COMA is pleased to present a solo exhibition by Swiss-Australian artist Oliver Wagner (b. 1969), titled Rehearsal, on view from 10 October - 8 November, 2025 at 37 Chapel Street, Marrickville, Sydney, NSW 2204.
Oliver Wagner situates his work in the unstable space between order and disorder, where painting becomes less a static image than a performance of gesture, doubt, and negotiation with matter. This exhibition, Rehearsal, foregrounds the unseen act of painting - labour, speculation, and care - as a form of choreography, a rehearsal without an audience, a performance that leaves only traces. At the heart of Wagner’s work lies an inquiry into how control yields to unpredictability, and how artistic authorship can be reconfigured in relation to volatility, chance, and trust.
Each canvas operates less as a resolved endpoint than as a threshold into multiplicity. What we encounter in the gallery is not the performance itself but its residue, works that are at once material documents and speculative prompts. The viewer is invited to imagine the actions they cannot see: the repetitions of scattering and brushing, the adjustments of the body, the hesitations between erasure and the desire to add.
Wagner’s particular use of house paint dust as a primary medium speaks to his concern with the economies of matter and meaning. Unlike conventional pigment, the dust is a composite of polymer, solvent, and tint, a collapsed archive of painting’s industrial chemistry. Each speck is itself a painting in miniature, a granular unit in itself a monolithic field.
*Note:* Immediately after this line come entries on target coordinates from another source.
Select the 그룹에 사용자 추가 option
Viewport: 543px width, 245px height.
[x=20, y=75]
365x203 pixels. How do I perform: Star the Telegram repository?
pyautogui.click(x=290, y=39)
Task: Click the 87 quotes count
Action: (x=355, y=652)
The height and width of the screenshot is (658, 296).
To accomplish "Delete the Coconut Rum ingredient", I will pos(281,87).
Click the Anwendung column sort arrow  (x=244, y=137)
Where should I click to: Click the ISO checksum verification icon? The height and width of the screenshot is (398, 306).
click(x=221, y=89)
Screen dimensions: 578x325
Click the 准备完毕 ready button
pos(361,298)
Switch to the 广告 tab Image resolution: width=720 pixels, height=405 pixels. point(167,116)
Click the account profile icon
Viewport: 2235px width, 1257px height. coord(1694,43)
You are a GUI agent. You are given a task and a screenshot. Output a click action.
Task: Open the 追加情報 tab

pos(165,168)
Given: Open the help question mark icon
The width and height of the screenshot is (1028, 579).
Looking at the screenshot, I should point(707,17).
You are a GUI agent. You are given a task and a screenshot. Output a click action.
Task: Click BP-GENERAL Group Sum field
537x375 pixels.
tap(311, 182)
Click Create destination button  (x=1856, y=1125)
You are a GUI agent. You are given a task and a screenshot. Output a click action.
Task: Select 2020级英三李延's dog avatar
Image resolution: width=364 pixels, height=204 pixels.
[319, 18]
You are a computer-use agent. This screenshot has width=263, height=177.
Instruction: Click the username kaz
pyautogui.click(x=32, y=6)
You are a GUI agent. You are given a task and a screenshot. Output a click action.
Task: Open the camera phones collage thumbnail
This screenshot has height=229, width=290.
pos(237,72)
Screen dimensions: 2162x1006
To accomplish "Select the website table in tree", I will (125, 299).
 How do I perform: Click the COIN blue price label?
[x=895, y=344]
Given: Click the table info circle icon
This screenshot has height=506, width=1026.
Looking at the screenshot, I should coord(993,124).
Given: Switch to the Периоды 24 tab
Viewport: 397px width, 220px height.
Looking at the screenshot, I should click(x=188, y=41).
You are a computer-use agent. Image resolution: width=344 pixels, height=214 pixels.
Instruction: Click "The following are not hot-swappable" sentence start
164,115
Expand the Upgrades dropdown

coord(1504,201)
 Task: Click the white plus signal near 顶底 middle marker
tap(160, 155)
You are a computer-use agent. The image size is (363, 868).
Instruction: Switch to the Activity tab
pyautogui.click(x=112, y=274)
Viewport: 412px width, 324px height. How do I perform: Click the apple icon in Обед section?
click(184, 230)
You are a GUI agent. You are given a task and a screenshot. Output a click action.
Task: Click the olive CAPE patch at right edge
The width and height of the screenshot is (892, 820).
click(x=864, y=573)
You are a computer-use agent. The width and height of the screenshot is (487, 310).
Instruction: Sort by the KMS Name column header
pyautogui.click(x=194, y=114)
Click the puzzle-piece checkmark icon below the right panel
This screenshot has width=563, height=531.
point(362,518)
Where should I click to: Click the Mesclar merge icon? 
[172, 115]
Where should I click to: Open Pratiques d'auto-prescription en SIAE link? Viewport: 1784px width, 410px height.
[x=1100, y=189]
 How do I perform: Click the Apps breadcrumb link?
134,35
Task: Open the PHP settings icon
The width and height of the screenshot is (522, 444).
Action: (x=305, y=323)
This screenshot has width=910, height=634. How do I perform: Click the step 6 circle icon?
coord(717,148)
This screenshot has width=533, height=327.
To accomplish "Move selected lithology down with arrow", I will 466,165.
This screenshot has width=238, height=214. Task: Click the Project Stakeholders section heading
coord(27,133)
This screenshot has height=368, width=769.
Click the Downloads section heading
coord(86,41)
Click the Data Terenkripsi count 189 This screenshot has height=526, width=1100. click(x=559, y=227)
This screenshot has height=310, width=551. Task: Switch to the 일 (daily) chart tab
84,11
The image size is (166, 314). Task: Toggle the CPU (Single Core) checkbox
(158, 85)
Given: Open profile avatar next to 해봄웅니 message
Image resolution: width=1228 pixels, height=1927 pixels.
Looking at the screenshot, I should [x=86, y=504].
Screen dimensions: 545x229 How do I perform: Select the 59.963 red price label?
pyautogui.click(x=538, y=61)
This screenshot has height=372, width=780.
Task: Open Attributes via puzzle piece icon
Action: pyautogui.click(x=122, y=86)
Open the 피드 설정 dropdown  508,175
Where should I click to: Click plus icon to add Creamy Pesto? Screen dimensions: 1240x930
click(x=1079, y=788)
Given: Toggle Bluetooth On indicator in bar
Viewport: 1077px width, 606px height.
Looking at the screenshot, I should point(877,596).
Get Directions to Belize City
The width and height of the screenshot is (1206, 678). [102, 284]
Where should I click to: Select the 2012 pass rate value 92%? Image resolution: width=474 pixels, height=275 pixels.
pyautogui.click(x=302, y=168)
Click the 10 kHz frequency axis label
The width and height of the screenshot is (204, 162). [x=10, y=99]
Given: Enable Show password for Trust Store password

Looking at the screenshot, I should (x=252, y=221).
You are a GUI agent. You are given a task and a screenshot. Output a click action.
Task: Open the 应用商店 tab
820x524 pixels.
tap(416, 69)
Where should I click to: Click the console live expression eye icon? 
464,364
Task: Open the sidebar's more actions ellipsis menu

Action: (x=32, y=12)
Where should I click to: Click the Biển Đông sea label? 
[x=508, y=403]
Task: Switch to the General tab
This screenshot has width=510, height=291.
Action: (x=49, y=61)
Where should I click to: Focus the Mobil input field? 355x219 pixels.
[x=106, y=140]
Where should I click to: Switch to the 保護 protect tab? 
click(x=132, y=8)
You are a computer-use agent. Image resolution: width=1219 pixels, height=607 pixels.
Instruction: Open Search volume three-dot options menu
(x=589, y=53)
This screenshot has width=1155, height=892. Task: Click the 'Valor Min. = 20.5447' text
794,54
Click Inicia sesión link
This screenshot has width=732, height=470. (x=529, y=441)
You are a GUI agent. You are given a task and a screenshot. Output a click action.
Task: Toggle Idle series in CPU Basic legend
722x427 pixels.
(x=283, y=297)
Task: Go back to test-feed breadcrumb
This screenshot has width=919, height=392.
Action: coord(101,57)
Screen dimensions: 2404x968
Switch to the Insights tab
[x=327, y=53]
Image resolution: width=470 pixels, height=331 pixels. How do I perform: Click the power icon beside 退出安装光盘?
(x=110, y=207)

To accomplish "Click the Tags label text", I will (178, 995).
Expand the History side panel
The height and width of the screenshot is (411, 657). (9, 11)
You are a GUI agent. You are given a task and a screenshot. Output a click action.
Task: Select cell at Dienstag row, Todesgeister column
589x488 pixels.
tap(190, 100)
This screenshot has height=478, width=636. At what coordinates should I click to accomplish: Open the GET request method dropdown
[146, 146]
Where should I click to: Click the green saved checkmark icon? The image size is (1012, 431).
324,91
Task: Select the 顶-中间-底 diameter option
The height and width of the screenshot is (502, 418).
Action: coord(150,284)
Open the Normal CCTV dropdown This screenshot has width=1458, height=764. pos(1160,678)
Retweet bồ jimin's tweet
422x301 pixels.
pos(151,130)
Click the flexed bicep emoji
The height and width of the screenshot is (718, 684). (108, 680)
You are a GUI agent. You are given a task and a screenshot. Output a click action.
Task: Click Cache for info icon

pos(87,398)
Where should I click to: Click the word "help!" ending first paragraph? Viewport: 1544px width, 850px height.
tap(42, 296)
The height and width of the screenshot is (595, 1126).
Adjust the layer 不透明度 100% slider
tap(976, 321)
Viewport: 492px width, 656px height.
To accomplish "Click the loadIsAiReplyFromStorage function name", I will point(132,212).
Dust, in Wagner’s hands, becomes more than residue, it is entropic. The by-product of destruction is reconstituted into new forms acting as indexes of memory and time and a record of a past.
Charged with a vitality that resists its classification as “waste”, dust is not simply a medium but a message, a loaded signifier of transformation. Wagner distinguishes between two modes of production: the Reconstructed Paintings, where cascades of paint dust are scattered and allowed to settle, and the Removed Paintings, gestural compositions in which the act of erasure is as significant as accumulation. Both approaches extend into a post-conceptual lineage, interrogating the semiotics and histories of painting while foregrounding the process as performance. Rehearsal becomes the operative metaphor. The repetitive gestures, scattering, tipping, cleaning, wiping away, build muscle memory, a choreography of labour in which skill and chance remain in constant negotiation.
Each decision is provisional - to keep or to erase, to trust or to doubt, to fail productively. In this sense, Wagner’s methodology is less about control than about cultivating the conditions under which surprise, divergence, and renewal can emerge. By privileging process over product, Wagner reconsiders what it means to make a painting in an age dominated by speed, saturation, and measurable outcomes. The works unfold slowly and speculatively, offering a deliberate counterpoint to the acceleration of contemporary image culture. They open a space where hesitation, doubt, and failure are not impediments but necessary conditions of creation.
In this body of work painting emerges as an unseen performance, a negotiation between the artist, his materials, and the conditions of their encounter. What the viewer sees are not resolutions but fragments of an ongoing exploration, traces of a practice that privileges attentiveness and trust, sustained through repetition, openness, and the continual state of rehearsal.